Requirement: Reproduce word for word the part of the Java development environments text below that begins at the words "Today, with developer" and stops after the words "bar for IDEs.".

Source:
-=-=-

For decades, programmers dreamt of development environments in which powerful, integrated tools could provide enormous productivity. The first advanced environments of this kind appeared in the Unix community during the early 1990s. But the inability of hardware platforms of the time to support the computational needs of such complex products condemned them to an early demise.
Today, with developer workstations sporting 3GHz processors and 1GB RAM, truly powerful environments can run without overtaxing the hardware. As a result, the last few years have seen the advent of remarkable products, such as Visual Studio .Net and Eclipse 3.0, that have raised the bar for IDEs.
I examined four leading IDEs for enterprise Java development (and the tool ecosystems bundled with them) from Borland, IBM, Oracle, and Sun. Interestingly, these products all use different IDE metaphors. IBM's product is based on the free open source Eclipse 3.0, which enjoys wide adoption among Java developers; Sun's product is based on the rival open source IDE platform NetBeans; and Oracle and Borland's products are constructed around proprietary user interfaces.

-=-=-

Record extracts:
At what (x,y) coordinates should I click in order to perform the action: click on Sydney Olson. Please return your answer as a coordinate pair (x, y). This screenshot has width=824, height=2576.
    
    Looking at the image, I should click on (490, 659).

-=-=-

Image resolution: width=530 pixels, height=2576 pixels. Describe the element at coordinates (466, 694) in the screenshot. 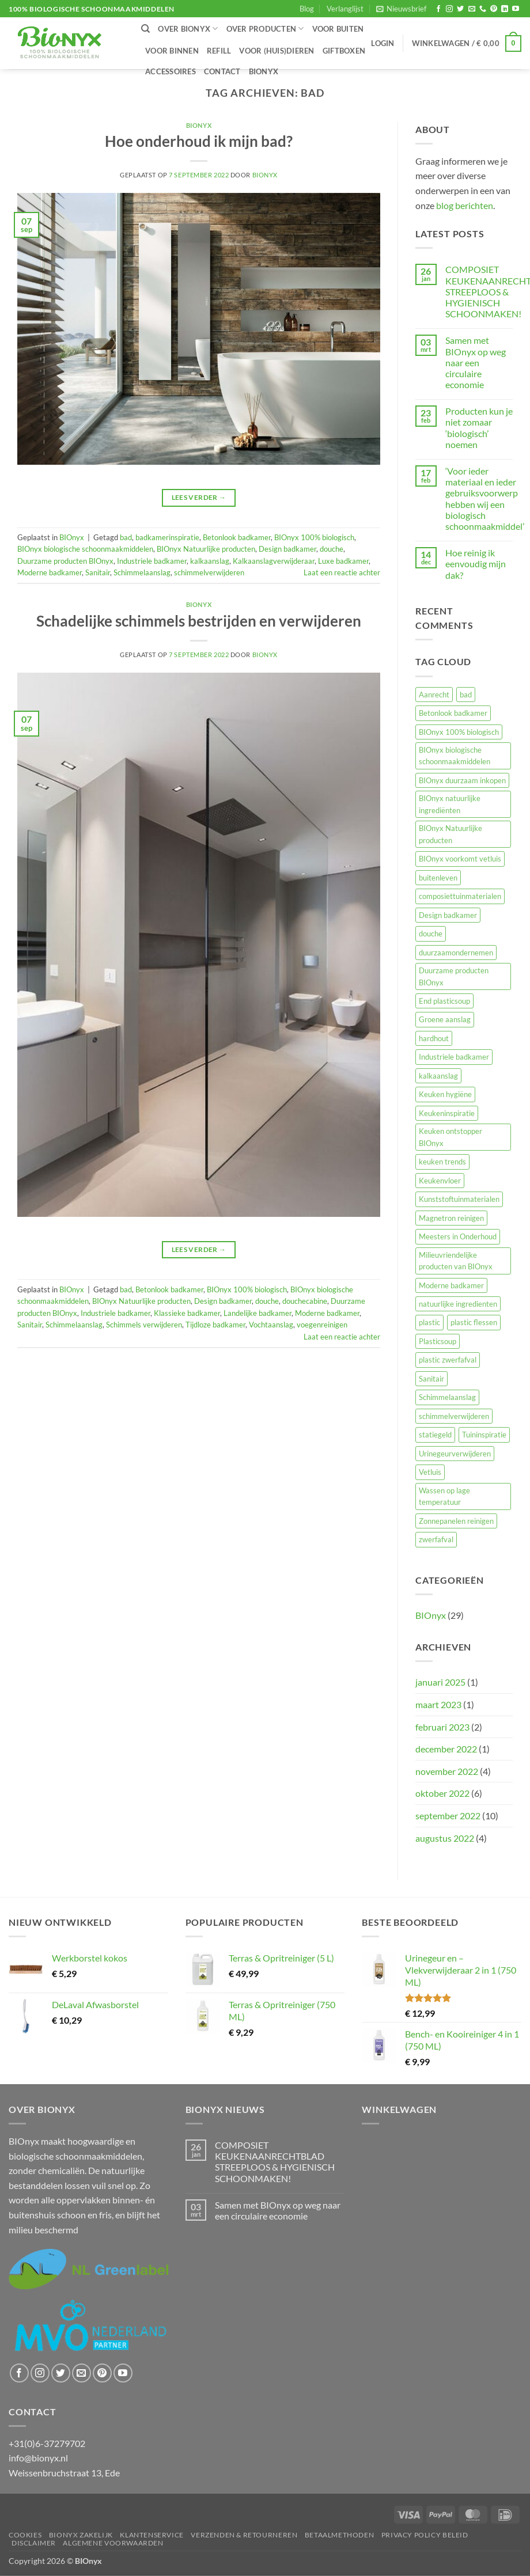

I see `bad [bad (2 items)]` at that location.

-=-=-

Written response:
Today, with developer workstations sporting 3GHz processors and 1GB RAM, truly powerful environments can run without overtaxing the hardware. As a result, the last few years have seen the advent of remarkable products, such as Visual Studio .Net and Eclipse 3.0, that have raised the bar for IDEs.